Hello, this is about a recursive implementation of the `sqrtm`

algorithm. The idea is that, instead of finding the solution `X`

to `X^2 = A`

on a pointwise basis, calculating each entry starting with the diagonal and working outwards, `A`

is split up into `[A11 A12; 0 A22]`

, smaller solutions `X11, X22`

are found as before, and `X12`

is the result of the Sylvester equation.
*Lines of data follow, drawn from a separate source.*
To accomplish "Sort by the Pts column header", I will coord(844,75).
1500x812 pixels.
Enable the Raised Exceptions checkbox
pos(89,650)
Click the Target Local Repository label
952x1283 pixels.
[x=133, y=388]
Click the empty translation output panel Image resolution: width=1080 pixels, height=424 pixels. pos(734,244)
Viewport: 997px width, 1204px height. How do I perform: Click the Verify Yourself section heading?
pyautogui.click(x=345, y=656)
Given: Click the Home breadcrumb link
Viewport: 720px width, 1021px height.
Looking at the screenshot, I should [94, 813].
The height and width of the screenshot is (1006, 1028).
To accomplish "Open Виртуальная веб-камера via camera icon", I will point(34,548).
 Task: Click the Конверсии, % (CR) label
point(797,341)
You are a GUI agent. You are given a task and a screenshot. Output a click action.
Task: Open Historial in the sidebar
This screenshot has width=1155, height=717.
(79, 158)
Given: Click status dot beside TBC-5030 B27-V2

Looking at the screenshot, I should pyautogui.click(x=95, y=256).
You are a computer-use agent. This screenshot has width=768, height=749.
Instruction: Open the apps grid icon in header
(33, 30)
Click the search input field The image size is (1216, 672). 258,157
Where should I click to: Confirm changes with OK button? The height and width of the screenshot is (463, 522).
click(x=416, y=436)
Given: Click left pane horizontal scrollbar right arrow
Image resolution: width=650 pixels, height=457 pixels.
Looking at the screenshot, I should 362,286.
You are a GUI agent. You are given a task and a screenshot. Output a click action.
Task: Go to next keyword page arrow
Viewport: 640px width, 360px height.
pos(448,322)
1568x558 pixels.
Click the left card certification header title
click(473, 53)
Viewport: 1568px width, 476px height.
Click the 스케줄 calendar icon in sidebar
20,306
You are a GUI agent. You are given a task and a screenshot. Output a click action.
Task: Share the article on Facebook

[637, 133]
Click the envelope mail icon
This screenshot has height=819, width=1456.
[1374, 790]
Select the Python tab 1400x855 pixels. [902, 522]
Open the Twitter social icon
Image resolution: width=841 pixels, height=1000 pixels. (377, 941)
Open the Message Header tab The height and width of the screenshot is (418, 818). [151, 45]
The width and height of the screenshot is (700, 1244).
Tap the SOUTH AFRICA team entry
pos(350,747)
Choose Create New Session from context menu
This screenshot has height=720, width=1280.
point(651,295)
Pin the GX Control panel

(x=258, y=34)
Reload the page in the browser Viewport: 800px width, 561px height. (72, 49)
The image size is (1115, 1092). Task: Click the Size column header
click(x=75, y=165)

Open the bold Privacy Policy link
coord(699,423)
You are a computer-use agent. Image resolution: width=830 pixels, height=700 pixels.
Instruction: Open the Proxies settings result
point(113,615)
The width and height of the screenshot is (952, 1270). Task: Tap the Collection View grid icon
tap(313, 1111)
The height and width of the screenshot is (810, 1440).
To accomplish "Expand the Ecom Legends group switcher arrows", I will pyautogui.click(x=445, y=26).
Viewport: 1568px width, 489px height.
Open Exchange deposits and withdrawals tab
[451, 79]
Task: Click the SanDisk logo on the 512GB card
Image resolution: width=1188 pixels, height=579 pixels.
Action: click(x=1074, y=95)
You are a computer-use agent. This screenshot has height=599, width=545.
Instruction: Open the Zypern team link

This follows Deadman Higham Ralha and should produce a sizeable speedup. … But it’s not as fast as I would like it to be.

**Any improvements that can be made to recsqrtm? Also in memory usage**

```
function recsqrtm{T}(A::AbstractArray{T})
S = schurfact(A)
S[:vectors] * _recsqrtm(S[:Schur]) * S[:vectors]'
end
function _recsqrtm{T}(A::AbstractArray{T})
n = Base.LinAlg.checksquare(A)
t = typeof(sqrt(zero(T)))
R = zeros(t,n,n)
@inbounds if n == 1
R[1,1] = sqrt(A[1,1])
elseif n == 2
R[1,1] = r11 = sqrt(A[1,1])
R[2,2] = r22 = sqrt(A[2,2])
R[1,2] = A[1,2] / (r11 + r22)
else
n1 = Int(ceil(n/2))
r1 = 1:n1
r2 = (n1+1):n
R[r1,r1] = _recsqrtm(A[r1,r1])
R[r2,r2] = _recsqrtm(A[r2,r2])
R[r1,r2] = sylvester(R[r1,r1],R[r2,r2],-A[r1,r2])::Matrix{t}
end
R
end
```

From `ProfileView`

most of the time is spent in `trsyl!`

.

**How does one calibrate this kind of thing?** See below for block-wise recursive code. How does one choose an appropriate block size? The block size (the point at which one reverts to the pointwise `sqrtm`

method) doesn’t seem to matter much, whether `1`

(as above, in `recsqrtm`

) or `64`

as below. Is there a standard set of matrices/matrix types to test against, or systems to test on? Looks to me like recursive performance is an improvement from matrices of dimension 1000 - 2000, so should that be hard-coded? What about parallel computation?

```
function _blksqrtm{T}(A::AbstractArray{T})
n = Base.LinAlg.checksquare(A)
@inbounds if n < 65
return sqrtm(UpperTriangular(A),Val{true})
else
t = typeof(sqrt(zero(T)))
R = zeros(t,n,n)
n1 = Int(ceil(n/2))
if !iszero(A[n1+1,n1]) # hit a 2x2-block on diagonal, avoid
n1 -= 1
end
r1 = 1:n1
r2 = (n1+1):n
R[r1,r1] = _blksqrtm(A[r1,r1])
R[r2,r2] = _blksqrtm(A[r2,r2])
R[r1,r2] = sylvester(R[r1,r1],R[r2,r2],-A[r1,r2])::Matrix{t}
end
R
end
```